Garassino narra, a partir de un guión de Juan Faerman, el viaje de Julio, un jubilado que se entera de que le queda un último mes de vida. El sueño del protagonista (a quién Santiago Bal le impone una mezcla de carisma old age y humildad) es conocer el mar. Pero no quiere tomar un avión, un micro, o encontrar la vía más rápida. Desea cruzar el país en moto, junto a su hijo, Julián, con el que siempre tuvo una relación distante.
La premisa no pretende ser original. Padre e hijo se empiezan a conocer durante ese viaje, afirmando diferencias y similitudes. Como en toda road movie pasan diversos contratiempos. Algunos más efectivos y divertidos que otros, pero Garassino nunca traiciona al espectador y los personajes tampoco. A partir de un golpe bajo que sucede en la primera escena, el guionista y el director llevan la narración cuesta arriba, con algunos baches, pero sin descarrilar. El tono de la película, así como el fluido montaje, la correcta puesta en escena y las interpretaciones, apuestan por el clasicismo puro.

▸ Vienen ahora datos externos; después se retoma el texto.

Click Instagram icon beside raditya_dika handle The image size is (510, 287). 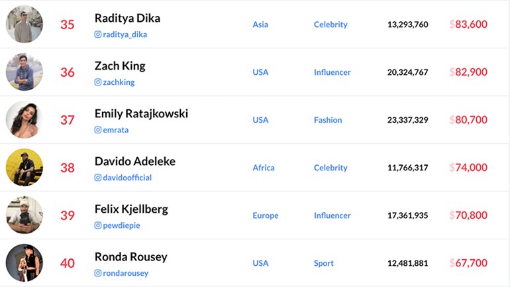tap(98, 34)
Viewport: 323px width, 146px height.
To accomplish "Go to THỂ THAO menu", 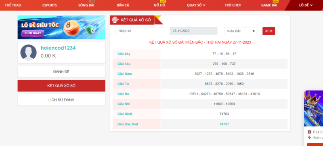I will point(13,5).
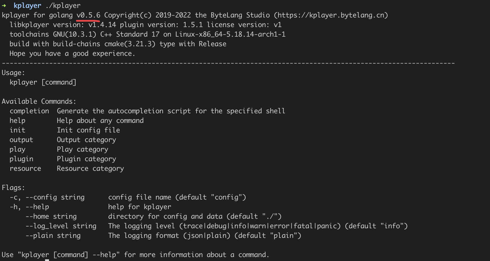Click the "resource" command name
Viewport: 490px width, 261px height.
click(x=25, y=169)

Aunque amaga con volverse sentimental, nunca llega hacia ese extremo. Por el contrario, evita todos los clisés del último acto de estas historias para apostar por el humor más puro, generando empatía y un disfrute inevitable. Uno desea que los antihéroes triunfen. Como una suerte de lectura contemporánea de El Quijote, pero sin los delirios del protagonista o el sarcasmo de Cervantes.
Hay lecciones, chistes antiguos y emociones genuinas, pero nunca una pretensión didáctica, más allá de aprovechar la vida hasta el último instante. Y esa moraleja, aunque es subrayada por la voz en off de Bal, por otro lado, transforma a Rumbo al mar en una obra inusualmente optimista.
Entre tantos productos llenos de ironía, crítica social y visiones oscuras del porvenir, que exista una película que, sin evitar la emoción del desenlace definitivo, exhiba el goce de vivir, termina siendo mucho más original, como concepto, que la mayoría de las propuestas que superpueblan la cartelera.
El director construye una puesta en escena prolija y aprovecha el uso de drones para proyectar planos cenitales realmente hermosos de nuestro país, dignos de disfrute en pantalla gigante. Desde las rutas nacionales hasta el mar.
Federico Bal sorprende con una interpretación sincera, contenida por momentos, pero al mismo tiempo bastante fresca. Su personaje, al igual que su química con su padre (en la ficción y la vida), van creciendo con el desarrollo del film. Entre la escena absurda de presentación (un poco inverosímil) y el emotivo desenlace, su actuación y la personalidad del personaje encuentran capas y matices, hasta lograr tapar un poco la exuberancia y brillo de su padre, para generar un necesario equilibrio, un pase de la antorcha.